= Hyrum W. Smith =

American executive (1943–2019)

Hyrum W. Smith (October 16, 1943 – November 18, 2019) founded the Franklin Quest Company in 1983. Among the company's other products, Smith created the Franklin Planner and seminars on productivity development based on "principles" and other concepts. In 1997, Franklin Quest merged with Stephen R. Covey's Leadership Center to form Franklin Covey. Smith was the author of 10 Natural Laws of Successful Time and Life Management (1994) and What Matters Most (2001) as well as producing audio tapes.

Smith served as a missionary for the Church of Jesus Christ of Latter-day Saints in England. He then was drafted into the U.S. Army and served in Germany. In 1966 he married Gail Cooper and they became the parents of six children. He graduated with a degree in business administration from Brigham Young University in 1971.
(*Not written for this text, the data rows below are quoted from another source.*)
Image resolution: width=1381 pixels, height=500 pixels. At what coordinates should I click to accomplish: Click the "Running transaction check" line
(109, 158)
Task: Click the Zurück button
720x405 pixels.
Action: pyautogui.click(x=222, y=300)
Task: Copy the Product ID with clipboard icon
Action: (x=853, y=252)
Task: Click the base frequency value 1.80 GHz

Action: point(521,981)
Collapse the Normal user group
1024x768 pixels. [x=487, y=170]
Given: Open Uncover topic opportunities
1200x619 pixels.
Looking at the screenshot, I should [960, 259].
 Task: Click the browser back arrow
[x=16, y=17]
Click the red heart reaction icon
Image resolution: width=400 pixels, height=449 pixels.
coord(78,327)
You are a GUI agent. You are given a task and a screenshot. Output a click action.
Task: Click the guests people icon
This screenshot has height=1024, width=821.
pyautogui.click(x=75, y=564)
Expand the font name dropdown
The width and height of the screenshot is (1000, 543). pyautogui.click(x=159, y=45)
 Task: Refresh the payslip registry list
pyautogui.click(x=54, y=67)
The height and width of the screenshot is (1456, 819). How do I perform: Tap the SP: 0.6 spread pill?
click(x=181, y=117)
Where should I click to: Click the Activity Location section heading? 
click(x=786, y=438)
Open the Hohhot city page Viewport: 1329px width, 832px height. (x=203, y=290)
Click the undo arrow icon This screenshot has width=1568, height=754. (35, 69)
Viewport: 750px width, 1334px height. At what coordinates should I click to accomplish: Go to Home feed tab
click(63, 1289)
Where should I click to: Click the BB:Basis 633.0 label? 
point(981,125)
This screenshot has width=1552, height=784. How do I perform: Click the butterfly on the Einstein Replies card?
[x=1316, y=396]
Smith served as a mission president, in the newly-formed California Ventura Mission, for his church beginning in 1978. He also wrote a few religious books: Where Eagles Rest (1982) a collections of sermons he gave over the years, and Pain is Inevitable, Misery is Optional (2004) about his 1998 excommunication from and 2004 rejoining of the LDS Church. After being diagnosed a few months earlier, he died from cancer on November 18, 2019.